Örgüt üyelerin çoğunun ortak özelliği, çalınan sorular sayesinde elde ettikleri mevkilerdi. Dolayısıyla böyle bir suçu işleyenin, tüm ömrünü ipotek ettirmesi kaçınılmazdı. Sağlam ve vicdanlı bir kişiliğin, bu yönteme başvurması imkânsızdır. Oysa hırsızların, onlardan istenileni yapmama seçenekleri hiç olmayacaktı.
Bu korkunç darbe girişimine karşı koyanların arasında kadın kahramanların olması, özellikle örtülü kadınların başı çekmesi de bazı çevreler için ezber bozucuydu. Çarşaflı kadının kamyonuyla yola çıkması, köprüdeki genç annenin askerle cebelleşmesi, bacağı kopan başka bir kadının ağlatan cesareti, tankın altına yatan insanların görüntüleri, unutulmayacak karelerdi.

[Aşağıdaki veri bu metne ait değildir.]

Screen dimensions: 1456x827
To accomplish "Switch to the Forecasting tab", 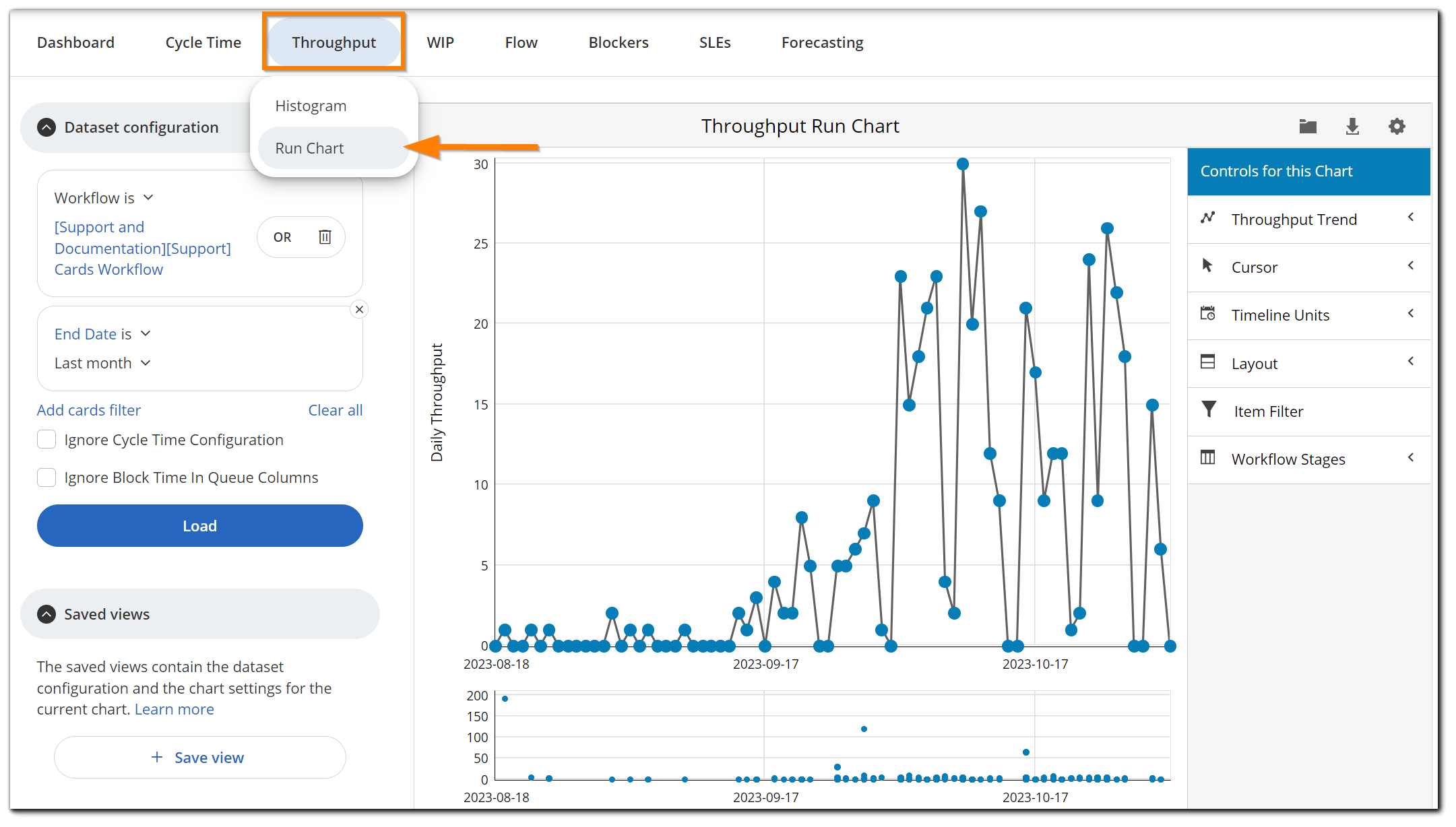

Bu bir ölüm kalım meselesiydi ve keşke kendilerini solcu ve demokrat olarak tarif edenler de bunu okuyabilselerdi. Ne var ki yine çok kişi hayal kırıklığı yarattı. Aslında, o “çok kişi” uzun süredir yok hükmündeydi ve yine yerini korudu. “Darbeyi kınama” mitingi yapanlar bile dolaylı olarak kendi darbecilerini övdüler.
Meydanlarda, bu hengamede en çok Erdoğan'a güvendiklerini söyleyen bazı kişilerin, özellikle yazmamızı istedikleri talepleri şuydu: Haftada bir, Erdoğan ile direkt iletişim kurabilecekleri halk günü olmasını istiyorlardı. Özellikle bunu yazmamızı istediler.
Eğitimli ve dil bilen kesimin aksine, darbeye karşı olmak konusunda da oldukça netlerdi ve bir “ama”ları yoktu. Dikkati çeken başka şey de, asker ve polise karşı toptancı bir yaklaşımları yoktu. Bu da sokağa çıkan sol gruplardan onları ayırt ediyordu. Hiç bir yer yağmalanmadı, kaldırım taşları sökülmedi, araçlar zarar görmedi, kimse kimseye sarkıntılık etmedi, Gezi'de yaşanan tecavüz vakaları yaşanmadı. Her kesimden insan, birbirlerine tebessüm ederek, meydanlarda tepkisini koydu ortaya.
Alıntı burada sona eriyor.